Hence, (36) in these new variables becomes

$$\begin{aligned} \Bigl (-\frac{X'}{2 \sqrt{X}}=\frac{6 a_{01} W + \sqrt{3} W^2}{30}\Bigr ) \frac{d {{\tilde{F}}}}{d W} = \frac{6 n}{5} {{\tilde{F}}}. \end{aligned}$$

Solving this linear differential equation we get

$$\begin{aligned} {{\tilde{F}}}=\alpha \left( \frac{W}{6 a_{01} + \sqrt{3} W}\right) ^{\frac{ 6 n}{a_{01}}} \end{aligned}$$

that is

$$\begin{aligned} {\bar{F}}= \alpha \left( \frac{X}{6 a_{01} + \sqrt{3} X^2}\right) ^{\frac{12 n}{a_{01}}}. \end{aligned}$$

Since \({\bar{F}}\) must be a polynomial, and \(n \alpha a_{01} \ne 0\) we get a contradiction. So, this case is not possible. Proceeding exactly in the same manner for the second condition in (37) we get also to a contradiction.
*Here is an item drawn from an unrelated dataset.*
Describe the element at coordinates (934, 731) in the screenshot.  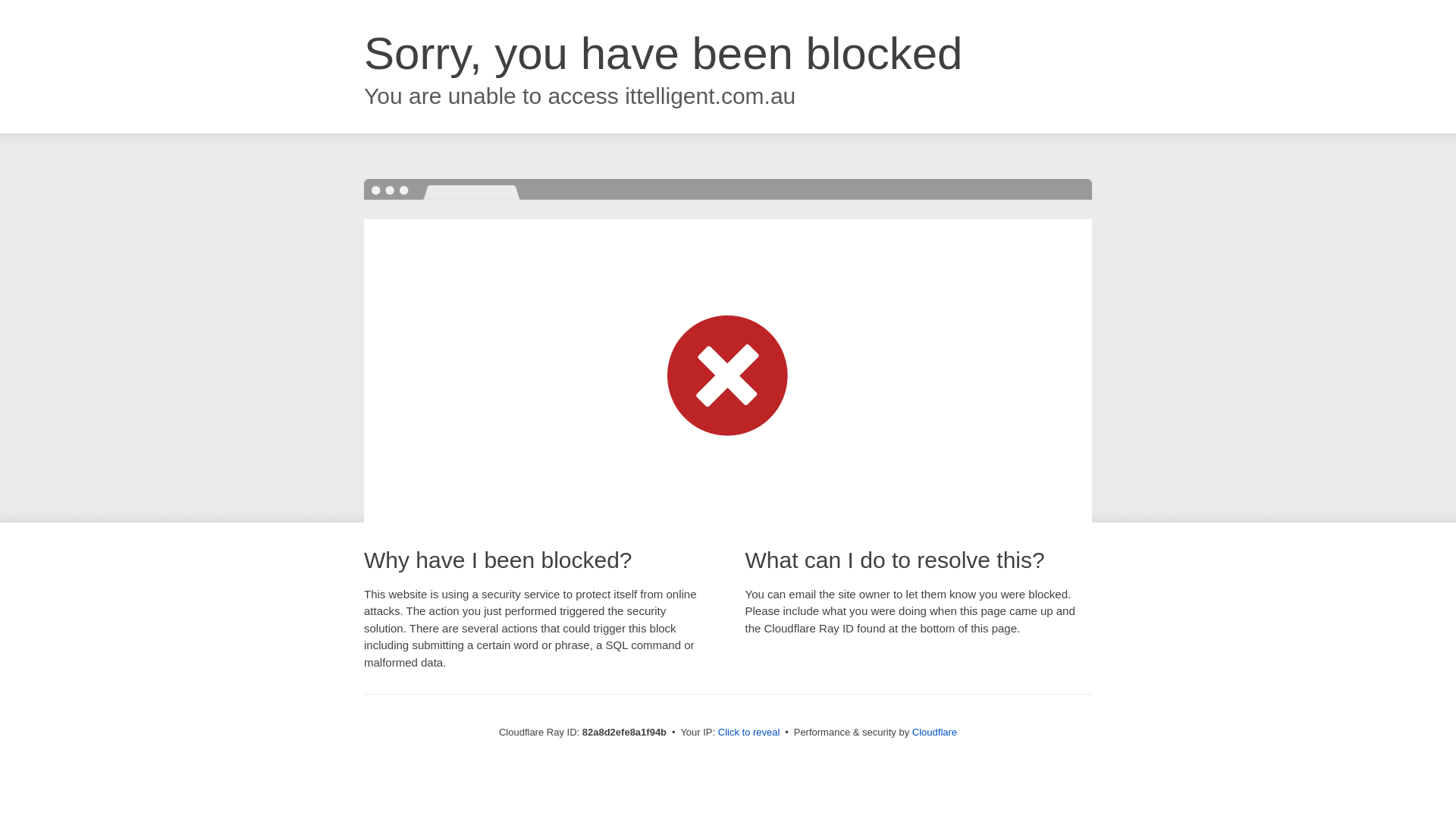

So, the unique possible exponential factors must be of the form \(E=\exp (g)\) with \(g \in \mathbb {C}[x,y]\). Proceeding as in case 1 taking into account that in this case there are no polynomial first integrals we get to a contradiction. This concludes the proof of the theorem.